Annemi aradım, “Ben deliyim” dememle “Olacağı buydu” cevabını yemem bir oldu. Telefonu yüzüme kapayıverdi.

Az sonra babamın sesi panik, “Kızım gelip doktora götüreyim mi?”

“Gerek yok” dedim, “deliliğe gönüllü olunacak günlerdeyiz.”

Şimdi ailede. Beni görünce herkes gülümsüyor, arkamdan fısıltı başlıyor. Annem, babama “Çocukken sen yüz verdin, al işte deliyim diye geziyor” diyor. Babam sessiz.

Durum şu ki; hükümetin akil insanlar listesi gerçekten çok akıllıca oluşturulmuş. İsmi geçen kim varsa hepsi, her dönem ayakta kalmayı beceren türden.

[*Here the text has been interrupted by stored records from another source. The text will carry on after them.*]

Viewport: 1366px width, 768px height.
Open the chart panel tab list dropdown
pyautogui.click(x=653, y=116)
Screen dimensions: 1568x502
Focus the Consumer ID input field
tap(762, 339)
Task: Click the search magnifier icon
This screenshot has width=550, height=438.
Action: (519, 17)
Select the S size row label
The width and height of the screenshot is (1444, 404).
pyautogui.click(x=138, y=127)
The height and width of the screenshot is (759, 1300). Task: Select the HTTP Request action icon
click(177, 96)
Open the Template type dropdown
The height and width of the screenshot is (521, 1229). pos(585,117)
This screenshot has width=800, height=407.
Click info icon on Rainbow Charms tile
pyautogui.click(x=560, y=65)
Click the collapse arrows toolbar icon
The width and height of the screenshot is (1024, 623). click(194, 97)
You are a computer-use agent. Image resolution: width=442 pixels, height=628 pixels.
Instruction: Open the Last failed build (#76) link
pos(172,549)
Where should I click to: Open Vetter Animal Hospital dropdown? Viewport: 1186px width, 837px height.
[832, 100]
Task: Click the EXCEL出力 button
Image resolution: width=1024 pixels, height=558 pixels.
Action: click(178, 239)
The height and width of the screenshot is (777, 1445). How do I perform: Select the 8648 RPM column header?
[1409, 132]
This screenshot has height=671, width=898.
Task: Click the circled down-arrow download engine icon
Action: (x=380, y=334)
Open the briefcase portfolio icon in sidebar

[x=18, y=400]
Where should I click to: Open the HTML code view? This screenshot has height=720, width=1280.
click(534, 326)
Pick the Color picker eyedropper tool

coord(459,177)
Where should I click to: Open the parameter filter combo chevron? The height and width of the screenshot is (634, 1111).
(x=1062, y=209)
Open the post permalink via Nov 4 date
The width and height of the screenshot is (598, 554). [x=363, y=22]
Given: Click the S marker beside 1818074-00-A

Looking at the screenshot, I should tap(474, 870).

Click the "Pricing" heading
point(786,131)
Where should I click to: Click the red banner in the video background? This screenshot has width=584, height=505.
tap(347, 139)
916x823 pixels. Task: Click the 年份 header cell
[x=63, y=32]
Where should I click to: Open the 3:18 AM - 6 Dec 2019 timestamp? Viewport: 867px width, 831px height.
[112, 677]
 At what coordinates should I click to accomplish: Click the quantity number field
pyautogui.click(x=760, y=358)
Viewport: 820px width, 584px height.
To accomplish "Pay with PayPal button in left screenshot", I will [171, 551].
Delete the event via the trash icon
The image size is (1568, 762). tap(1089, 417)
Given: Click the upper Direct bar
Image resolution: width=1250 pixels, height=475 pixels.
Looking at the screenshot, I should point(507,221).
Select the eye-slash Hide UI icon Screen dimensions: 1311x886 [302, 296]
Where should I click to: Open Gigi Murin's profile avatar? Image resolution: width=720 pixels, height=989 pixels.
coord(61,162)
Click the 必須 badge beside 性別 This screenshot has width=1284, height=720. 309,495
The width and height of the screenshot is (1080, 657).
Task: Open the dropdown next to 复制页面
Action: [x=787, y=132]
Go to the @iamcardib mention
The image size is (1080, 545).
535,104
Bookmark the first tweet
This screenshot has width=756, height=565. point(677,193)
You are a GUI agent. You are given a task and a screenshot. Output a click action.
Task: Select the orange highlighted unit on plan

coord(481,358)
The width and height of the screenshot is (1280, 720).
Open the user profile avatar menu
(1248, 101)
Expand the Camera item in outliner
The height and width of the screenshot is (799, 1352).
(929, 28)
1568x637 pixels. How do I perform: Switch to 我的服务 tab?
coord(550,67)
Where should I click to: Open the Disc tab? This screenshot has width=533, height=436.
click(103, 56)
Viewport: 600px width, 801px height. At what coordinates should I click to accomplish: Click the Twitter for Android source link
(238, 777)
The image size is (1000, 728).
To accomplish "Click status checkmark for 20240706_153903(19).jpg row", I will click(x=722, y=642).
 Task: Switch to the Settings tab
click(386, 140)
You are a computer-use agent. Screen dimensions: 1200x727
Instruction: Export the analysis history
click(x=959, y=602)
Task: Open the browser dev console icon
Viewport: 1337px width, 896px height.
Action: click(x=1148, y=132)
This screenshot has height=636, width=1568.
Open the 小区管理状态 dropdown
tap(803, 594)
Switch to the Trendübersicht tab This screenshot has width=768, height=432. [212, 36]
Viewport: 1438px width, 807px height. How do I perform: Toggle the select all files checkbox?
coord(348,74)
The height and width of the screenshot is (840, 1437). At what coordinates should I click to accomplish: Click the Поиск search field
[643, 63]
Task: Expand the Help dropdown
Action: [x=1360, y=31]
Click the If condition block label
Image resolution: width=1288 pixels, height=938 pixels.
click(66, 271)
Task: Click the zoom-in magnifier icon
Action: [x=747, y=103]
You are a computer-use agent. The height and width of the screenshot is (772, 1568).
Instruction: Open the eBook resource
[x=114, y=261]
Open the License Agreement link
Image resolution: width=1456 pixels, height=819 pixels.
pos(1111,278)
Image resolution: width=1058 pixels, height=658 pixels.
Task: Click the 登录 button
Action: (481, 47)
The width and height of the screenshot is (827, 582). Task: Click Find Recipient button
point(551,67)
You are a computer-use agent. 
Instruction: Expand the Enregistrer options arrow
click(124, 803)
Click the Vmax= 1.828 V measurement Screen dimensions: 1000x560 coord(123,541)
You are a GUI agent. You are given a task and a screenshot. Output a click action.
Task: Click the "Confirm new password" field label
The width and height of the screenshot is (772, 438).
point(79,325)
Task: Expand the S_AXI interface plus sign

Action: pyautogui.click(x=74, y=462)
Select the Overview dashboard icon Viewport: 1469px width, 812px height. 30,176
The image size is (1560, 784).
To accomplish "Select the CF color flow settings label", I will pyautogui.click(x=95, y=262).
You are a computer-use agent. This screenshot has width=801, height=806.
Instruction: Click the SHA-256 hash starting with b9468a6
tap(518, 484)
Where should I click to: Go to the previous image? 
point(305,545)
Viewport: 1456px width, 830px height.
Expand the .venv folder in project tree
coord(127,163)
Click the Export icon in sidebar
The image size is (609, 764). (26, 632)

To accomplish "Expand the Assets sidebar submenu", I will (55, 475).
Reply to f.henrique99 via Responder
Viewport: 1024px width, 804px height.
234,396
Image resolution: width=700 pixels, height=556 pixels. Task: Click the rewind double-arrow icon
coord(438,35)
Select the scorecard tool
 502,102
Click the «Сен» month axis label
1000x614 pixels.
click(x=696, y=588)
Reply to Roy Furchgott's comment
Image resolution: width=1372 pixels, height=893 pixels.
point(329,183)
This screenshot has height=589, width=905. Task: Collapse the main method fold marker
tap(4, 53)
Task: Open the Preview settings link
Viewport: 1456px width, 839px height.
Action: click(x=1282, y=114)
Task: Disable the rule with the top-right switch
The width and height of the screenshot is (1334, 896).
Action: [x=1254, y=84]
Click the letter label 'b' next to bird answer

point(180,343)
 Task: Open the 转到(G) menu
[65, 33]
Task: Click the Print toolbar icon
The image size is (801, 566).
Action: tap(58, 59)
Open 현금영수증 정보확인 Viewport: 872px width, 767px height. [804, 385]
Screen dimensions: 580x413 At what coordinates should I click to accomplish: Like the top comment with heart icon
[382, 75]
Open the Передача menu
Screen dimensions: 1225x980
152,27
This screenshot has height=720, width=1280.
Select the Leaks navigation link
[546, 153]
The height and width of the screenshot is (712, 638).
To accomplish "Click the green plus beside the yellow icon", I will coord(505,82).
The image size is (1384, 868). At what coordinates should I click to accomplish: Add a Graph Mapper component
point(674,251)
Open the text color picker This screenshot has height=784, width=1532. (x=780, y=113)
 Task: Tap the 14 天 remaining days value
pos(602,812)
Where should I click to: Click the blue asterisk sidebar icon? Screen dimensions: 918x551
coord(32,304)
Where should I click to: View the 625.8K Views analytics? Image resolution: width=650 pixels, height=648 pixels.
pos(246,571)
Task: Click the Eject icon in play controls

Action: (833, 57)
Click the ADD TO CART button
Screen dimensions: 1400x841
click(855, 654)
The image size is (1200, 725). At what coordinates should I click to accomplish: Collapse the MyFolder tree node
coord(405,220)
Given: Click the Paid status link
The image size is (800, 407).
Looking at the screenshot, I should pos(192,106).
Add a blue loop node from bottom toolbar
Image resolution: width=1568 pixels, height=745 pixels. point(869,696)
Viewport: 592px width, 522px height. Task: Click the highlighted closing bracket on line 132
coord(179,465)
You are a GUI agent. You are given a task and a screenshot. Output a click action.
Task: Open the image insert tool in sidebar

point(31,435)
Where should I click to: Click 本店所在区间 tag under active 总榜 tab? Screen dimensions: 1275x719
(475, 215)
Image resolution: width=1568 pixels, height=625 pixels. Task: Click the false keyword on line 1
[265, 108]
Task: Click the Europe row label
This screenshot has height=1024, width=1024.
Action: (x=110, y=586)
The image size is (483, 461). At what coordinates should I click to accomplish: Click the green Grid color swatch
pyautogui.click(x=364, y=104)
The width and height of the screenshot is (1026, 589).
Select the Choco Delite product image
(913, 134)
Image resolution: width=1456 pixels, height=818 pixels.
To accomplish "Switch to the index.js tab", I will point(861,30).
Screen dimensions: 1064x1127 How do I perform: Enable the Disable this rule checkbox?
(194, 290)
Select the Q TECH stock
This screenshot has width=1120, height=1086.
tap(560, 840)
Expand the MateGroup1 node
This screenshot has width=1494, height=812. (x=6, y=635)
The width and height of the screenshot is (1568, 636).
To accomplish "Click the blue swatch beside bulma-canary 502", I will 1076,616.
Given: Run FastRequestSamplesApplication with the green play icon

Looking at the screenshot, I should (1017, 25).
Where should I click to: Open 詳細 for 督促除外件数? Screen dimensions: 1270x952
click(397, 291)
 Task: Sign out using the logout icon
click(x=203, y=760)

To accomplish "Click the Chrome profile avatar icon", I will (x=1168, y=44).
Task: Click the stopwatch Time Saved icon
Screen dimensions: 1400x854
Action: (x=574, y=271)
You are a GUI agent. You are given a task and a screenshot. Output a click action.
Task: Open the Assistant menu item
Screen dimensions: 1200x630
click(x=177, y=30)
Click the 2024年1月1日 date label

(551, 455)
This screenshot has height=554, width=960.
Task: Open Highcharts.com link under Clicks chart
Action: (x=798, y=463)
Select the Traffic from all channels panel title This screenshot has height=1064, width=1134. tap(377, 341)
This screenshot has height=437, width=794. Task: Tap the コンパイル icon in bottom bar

Sağcıların ezildiği dönemlerde bu isimler parlıyor. Solcuların üzerinden buldozerle geçildiği dönemlerde yine bu isimler revaçta. Hangi hükümet gelirse gelsin onlar el üstünde.

Bakıyorsun, başlayıp da bitirmiş oldukları bir iş yok. Evrensel bir meselede söz almışlıkları yok. Bir, bilemedin iki isim istisna elbette.

Anlamadığım, bu akıllı insanların Hükümetin gönüllü halkla ilişkiler görevlisi olmayı nasıl kabul ettikleri? Süreç iyi biterse başarı Erdoğan’a, kötü biterse sorumluluk onlara kalmayacak mı? İktidara yakın olma fırsatı, akıllarına gölge düşürmüş olabilir mi?

Ve üstelik. Hükümet. Medyatik olmakla halk arasında muteber olmak arasındaki ayrımın farkında değilmiş gibi. Bu isimlerin hiç birinin halkta karşılığı yok ki.

Ve üstelik. Listede hiç solcu olmaması da gösterdi ki, bizim solculardan akıllı adam çıkmıyor. Hepsi de bir idealizm diye tutturuyor, oysa buldun mu fırsatı yapışacaksın. Olmaz ki böyle.

MEDYADAKİ DOSTLARIMI ÖĞRENDİM

Geçen pazartesi. Akşam gazetesinde konuk yazardım. Bu kez “konuk yazar” notunu düşmemişler. Okurlar da beni Akşam’da yazmaya başladım sanmışlar.

O sabah erken saatlerden, ertesi gün akşama kadar medyadaki dostlarım tarafından arandım. Şaşırdım. Sevindim. Çünkü medya dünyasında kimin dost, kimin düşman olduğunu bilemezsiniz.

Düşerken tutmaz, düşünce bakmazlar. Sen “bir şey” olunca onlar da sana “her şey” olurlar. Sen bir şey değilsen, ara ki bulasın.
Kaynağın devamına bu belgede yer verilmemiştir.